You may not like what he says, but he is certainly consistent. He may even be right, and just think what it means if he is.

The Trump phenomenon has changed everything in American politics

An unusually acute examination of the American election from The Wall Street Journal by John O’Sullivan, Quadrant‘s interim editor. It is now almost universal among elite opinion on the right that Donald Trump is a disaster in the making, with an anyone but Trump the standard response. That there are people who classify themselves as Republican who would vote for Hillary over Trump only proves how empty their views must be about the nature of the problems that must be solved. If they really cannot see the certainty that Hillary would be the final nail in an American decline then it is beyond me why anyone should listen to a thing they say.

It is almost an understatement, at this point, to say that the Trump phenomenon has changed everything in American politics, but it has. Here’s a brief laundry list:

Immigration. From the start of this century, both Democratic and Republican elites have wanted to pass “comprehensive immigration reform” of a broadly liberal kind. Popular opposition prevented this, but the party elites headed off any movement toward a more restrictive approach. Mr. Trump, encouraged by the European migrant crisis, picked up the issue, made it the booster rocket of his campaign and now advances a policy that would reduce immigrant numbers overall. Comprehensive immigration reform is not quite dead, but it is collapsing.

Libertarianism. Young people were said to see it as a respectable modern version of conservatism. But libertarianism and its prophet, Sen.
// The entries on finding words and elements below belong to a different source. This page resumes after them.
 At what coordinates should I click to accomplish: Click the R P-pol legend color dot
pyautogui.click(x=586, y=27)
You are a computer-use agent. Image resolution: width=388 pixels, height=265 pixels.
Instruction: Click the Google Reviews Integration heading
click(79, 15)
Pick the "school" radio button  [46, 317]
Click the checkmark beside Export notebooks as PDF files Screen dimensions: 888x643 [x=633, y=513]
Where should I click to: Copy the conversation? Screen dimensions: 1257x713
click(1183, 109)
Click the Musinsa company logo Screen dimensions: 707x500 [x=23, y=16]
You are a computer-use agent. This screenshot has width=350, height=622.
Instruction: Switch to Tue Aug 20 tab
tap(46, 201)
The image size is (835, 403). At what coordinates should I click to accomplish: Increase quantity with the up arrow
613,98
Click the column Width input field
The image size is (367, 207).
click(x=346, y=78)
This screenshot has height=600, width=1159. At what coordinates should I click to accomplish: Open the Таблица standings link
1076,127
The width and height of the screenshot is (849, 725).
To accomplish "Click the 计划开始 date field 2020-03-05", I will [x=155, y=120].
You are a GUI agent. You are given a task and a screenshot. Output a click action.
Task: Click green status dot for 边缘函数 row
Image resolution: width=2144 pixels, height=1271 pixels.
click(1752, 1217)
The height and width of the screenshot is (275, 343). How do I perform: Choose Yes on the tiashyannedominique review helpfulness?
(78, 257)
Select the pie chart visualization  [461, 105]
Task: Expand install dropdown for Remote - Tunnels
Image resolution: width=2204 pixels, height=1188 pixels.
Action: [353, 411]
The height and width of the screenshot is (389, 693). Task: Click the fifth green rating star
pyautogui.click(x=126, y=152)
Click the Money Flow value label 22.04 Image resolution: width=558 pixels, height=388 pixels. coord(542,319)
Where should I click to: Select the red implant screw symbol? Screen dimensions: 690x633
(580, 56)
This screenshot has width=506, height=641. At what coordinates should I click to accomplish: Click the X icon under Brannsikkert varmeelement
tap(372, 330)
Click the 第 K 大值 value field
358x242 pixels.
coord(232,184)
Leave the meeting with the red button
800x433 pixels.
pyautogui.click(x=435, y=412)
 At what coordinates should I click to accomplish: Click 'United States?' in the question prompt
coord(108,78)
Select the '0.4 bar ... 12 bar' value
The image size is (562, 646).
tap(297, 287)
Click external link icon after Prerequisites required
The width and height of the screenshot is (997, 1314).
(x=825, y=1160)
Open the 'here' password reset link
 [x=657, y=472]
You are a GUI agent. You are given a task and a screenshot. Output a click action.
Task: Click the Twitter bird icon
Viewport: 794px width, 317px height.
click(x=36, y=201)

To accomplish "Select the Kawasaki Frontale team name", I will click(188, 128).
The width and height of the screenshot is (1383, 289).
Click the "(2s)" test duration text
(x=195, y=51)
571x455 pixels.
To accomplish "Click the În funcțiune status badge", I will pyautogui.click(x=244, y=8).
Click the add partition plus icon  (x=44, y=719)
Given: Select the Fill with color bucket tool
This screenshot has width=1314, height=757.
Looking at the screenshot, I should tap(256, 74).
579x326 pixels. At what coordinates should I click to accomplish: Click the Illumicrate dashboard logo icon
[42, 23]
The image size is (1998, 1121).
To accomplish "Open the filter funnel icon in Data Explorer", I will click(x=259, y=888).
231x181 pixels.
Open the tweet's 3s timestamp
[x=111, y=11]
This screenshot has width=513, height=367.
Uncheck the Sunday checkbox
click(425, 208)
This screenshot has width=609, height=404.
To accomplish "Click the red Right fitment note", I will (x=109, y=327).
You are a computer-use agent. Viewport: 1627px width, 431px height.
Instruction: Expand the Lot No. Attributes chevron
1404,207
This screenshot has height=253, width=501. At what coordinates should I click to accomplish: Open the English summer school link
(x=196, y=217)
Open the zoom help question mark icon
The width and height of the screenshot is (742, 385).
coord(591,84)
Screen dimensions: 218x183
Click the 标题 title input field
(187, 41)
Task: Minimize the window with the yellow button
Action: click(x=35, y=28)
Rand Paul, have been pushed aside by the rush of popular support to Mr. Trump, who represents, if anything, a movement from libertarianism to activist government.

Isolationism versus interventionism. This was going to be the debate between Sen. Paul and Sen. Marco Rubio to determine the future direction of the GOP’s national security policy. Instead, despite remarks on Vladimir Putin that are silly and worse, Mr. Trump has swept aside this debate. He plays to a widespread mood in American life that is perturbed about Mr. Obama’s failing foreign strategy and responds, in effect, that the U.S. should fight “no more unwinnable wars.” Mr. Trump promises that he won’t pick fights but will definitely win those fights he gets into while pursuing a fairly narrow version of America’s national interest.

Reforming the welfare state. Walter Russell Mead, writing in the American Interest, has called for the reform of what he labels the “Blue State Model”—that is, the fiscally failing American welfare state of entitlements and urban programs, resting on budget-busting public sector salaries and pensions. Mr. Mead and others have advanced serious schemes for cuts that would make the system sustainable in the long run. Again, Mr. Trump has sweepingly promised to preserve entitlements against such reforms, discouraging other Republicans from making this tough case.

All this is true, but for myself, the most important change Trump may bring is a weakening of the media’s narrowing the range of acceptable opinion and some lessening of the grip that political correctness has on policy and public discourse. America is heading for the rocks and we will join them if nothing is done to turn things around. It is this most of all that O’Sullivan sees and understands making him alone of all of the major commentators to have accepted that Trump is not an unmitigated bad.